Note I only included examples of things that have passed the scientific process and achieved a broad consensus in the relevant scientific community (90+% agreement) but that a large portion of the public actively deny.

Interestingly for theoretical/particle physics there is often the reverse, the scientific community is still actively debating stuff yet many members of the public believe whichever hypotheses they happen to have heard of. (Similar for lots of diet/cancer research -> the public leap on early days preliminary results which most scientists are still highly skeptical of).

I do not like the umbrella statement of "Climate Change" because as soon as it is spoken or written, the assumption is it is all because of human interactions. Not to say that we do not contribute to the issue but global warming cannot be proven to be 100% human driven. Afterall, our Earth has warmed and cooled many times in its history so far.

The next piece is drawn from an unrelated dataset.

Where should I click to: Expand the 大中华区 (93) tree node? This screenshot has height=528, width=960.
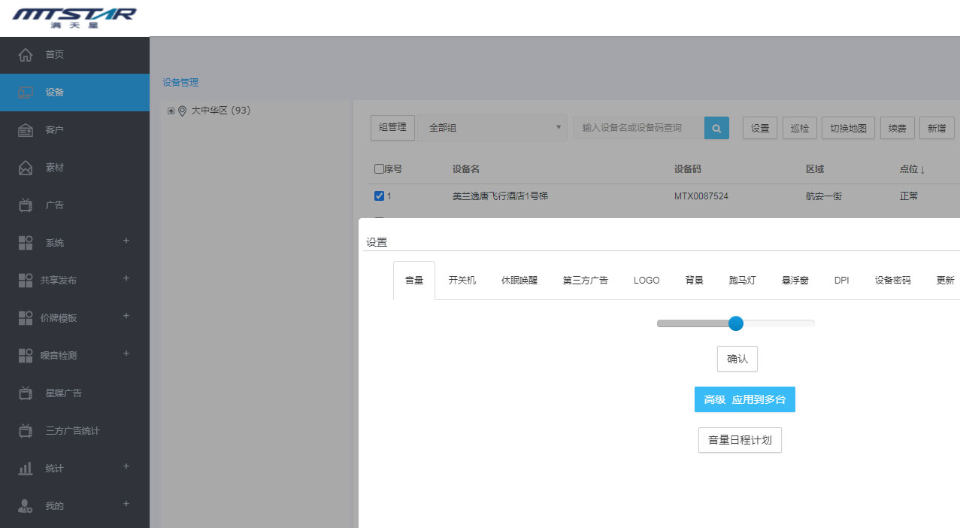point(170,110)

1) Climate change research includes a very broad range of things (not just trying to estimate what proportion is human caused) from the chemistry of various gases to the ecology of migratory birds.
2) Best estimates put human contribution at 70-90% (most around 80%)
3) historical warming a cooling happened on geologic time-scales not within a single person's lifespan.
But, I'm not going to debate it because it will only attract anti-science trolls which make me depressed.

Also, and I say this as a person and not a yuppy, being anti-chemical is not a bad thought nor is being paranoid about radiation.

Yes there are lots of things bad about being paranoid about radiation:
1) preventing the exploitation of a much cleaner energy source
2) taking unnecessary medications which actually give you a higher dose of radiation than the minor exposure you are trying to protect yourself from
3) creating ridiculous regulations that would make it illegal to pour tap water down the drain or throw out bananas in regular garbage because of trace levels of radiation.
4) refusing to get an X-ray or CT-scan because they use radiation
5) excessive regulation on cellphone towers and wifi because they emit different kinds of radiation

Being flat-out anti-chemical is also bad:
1) insist on 'organic' food which actually uses less efficient natural pesticides that are more harmful to fish & aquatic ecosystems. And which is less efficient than modern agriculture (less food per unit area) thus requiring deforestation to generate additional cropland.
2) taking ineffective herbal supplements and 'alternative' medicine rather than drugs that will actually treat your or your child's disease
3) refusing to get vaccines because of mercury or other chemicals added to them to make them more effective which result in outbreaks of previously controlled diseases (like measles)
4) being easily manipulated into paying for more expensive products because the cheap version has "scary chemical X" in it (eg. bottled water).
5) creating unnecessarily restrictive regulations because of the dangers of chemicals like dihydrogen monoxide (as at least one small town considered).